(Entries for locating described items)
>> START

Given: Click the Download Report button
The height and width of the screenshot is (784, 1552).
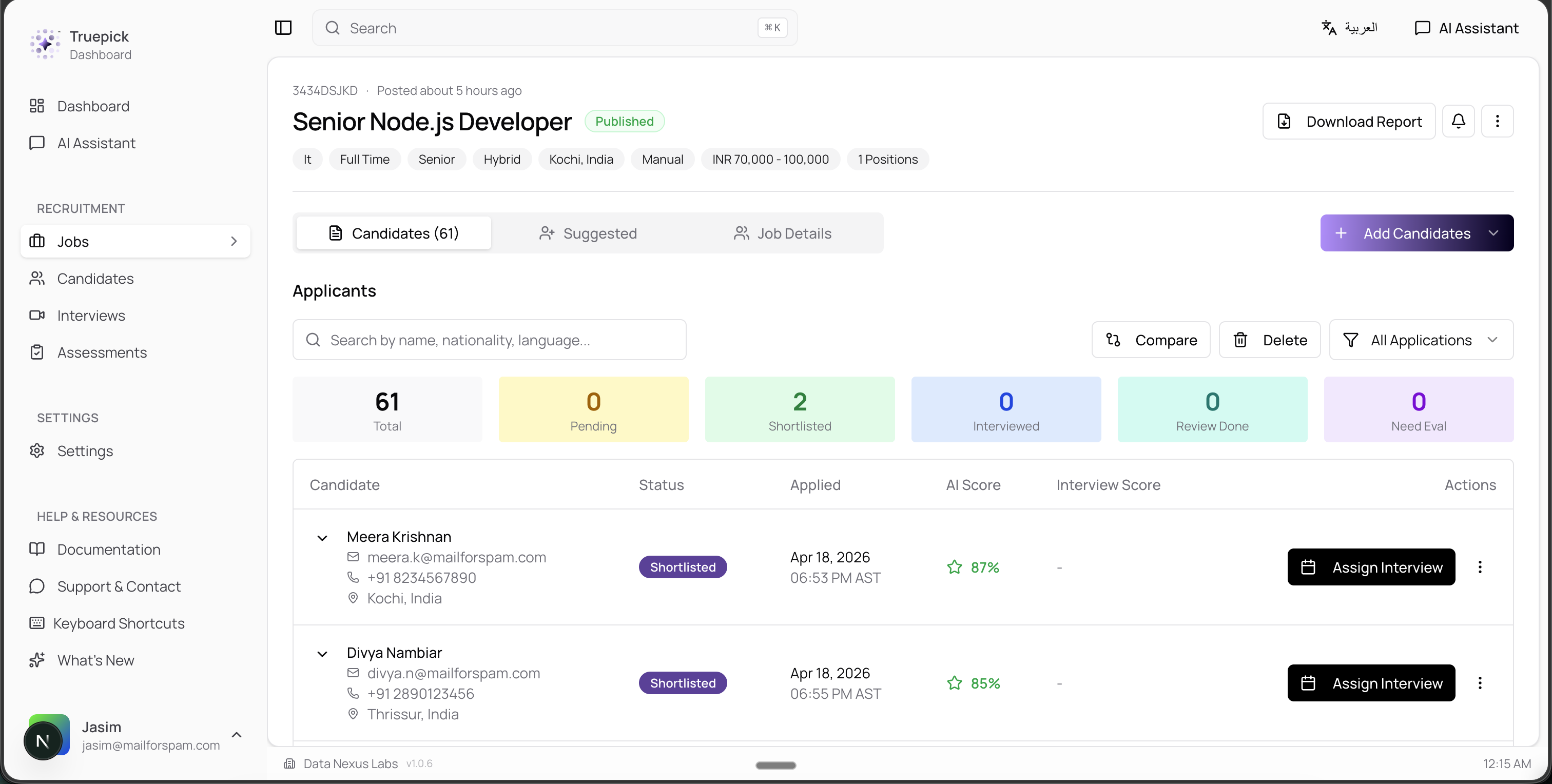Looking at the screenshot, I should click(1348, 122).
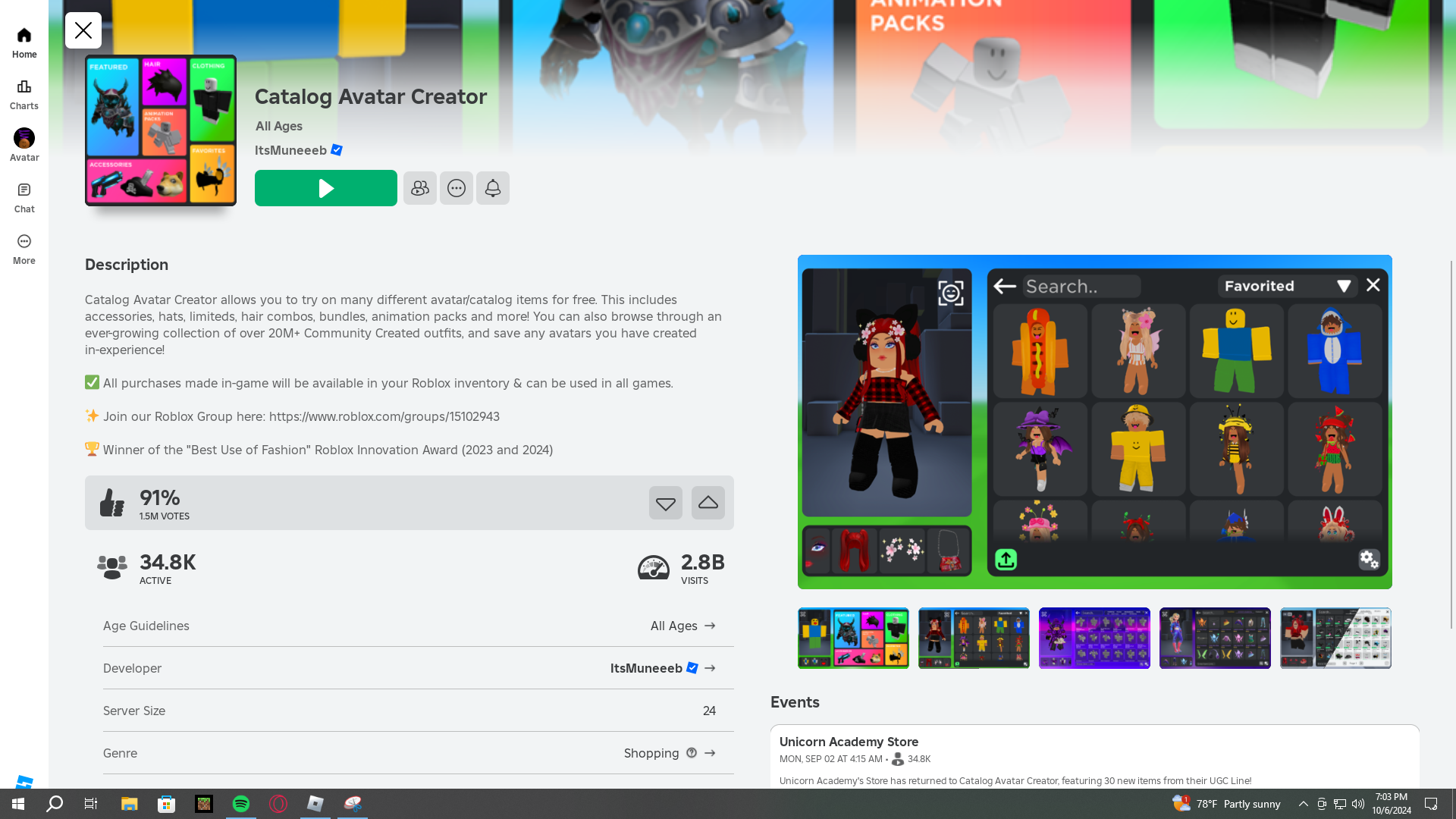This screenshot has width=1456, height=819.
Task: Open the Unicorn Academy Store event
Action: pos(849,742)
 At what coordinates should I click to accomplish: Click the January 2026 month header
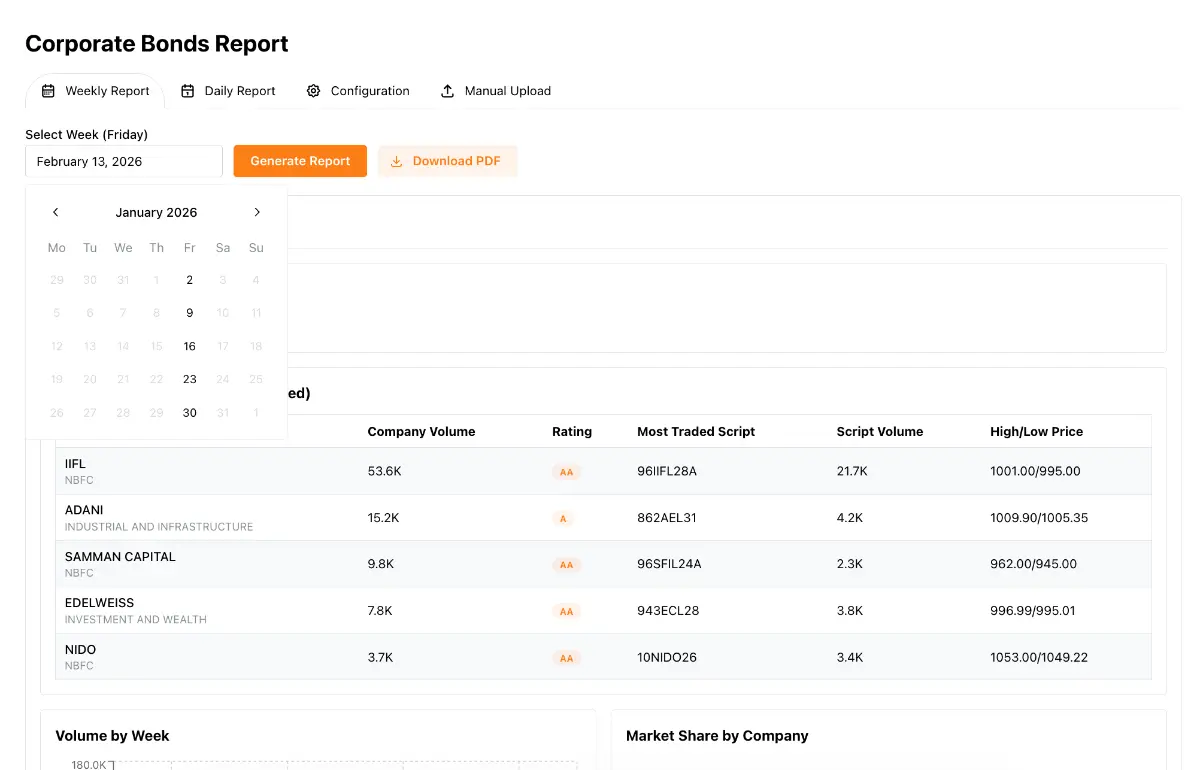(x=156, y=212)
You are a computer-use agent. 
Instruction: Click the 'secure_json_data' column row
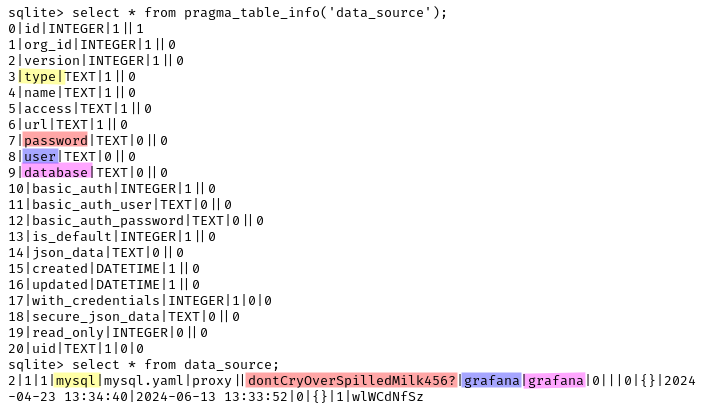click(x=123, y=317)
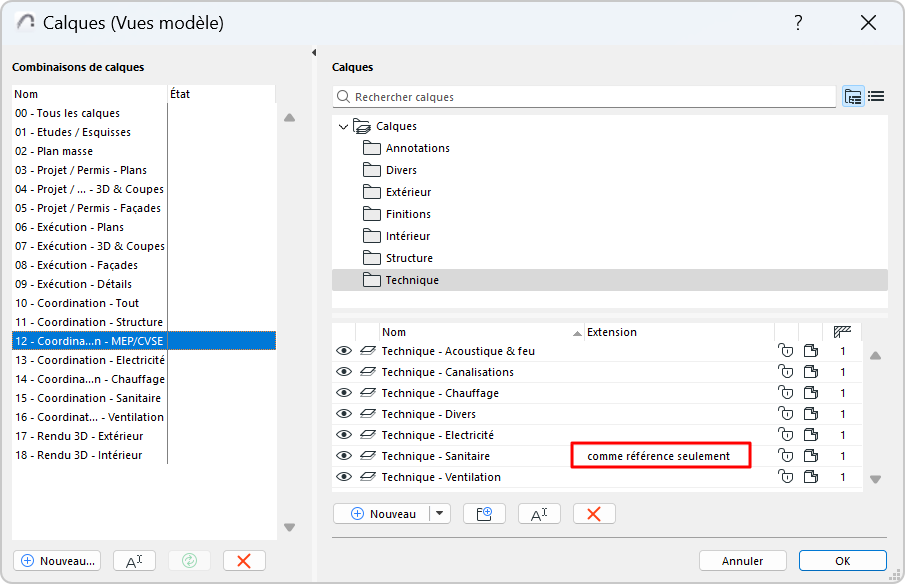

>> END

What this task involves. Starting at the line that contains "At what coordinates" and ending at the last of the entries, write those lines out again, requests included, with 5 added to every coordinate in the answers. Leave the pictures out.

Response to this exercise.
 At what coordinates should I click to accomplish: Click the January 2026 month header
(x=161, y=217)
You are a computer-use agent. 
Instruction: Click the 'secure_json_data' column row
click(x=128, y=322)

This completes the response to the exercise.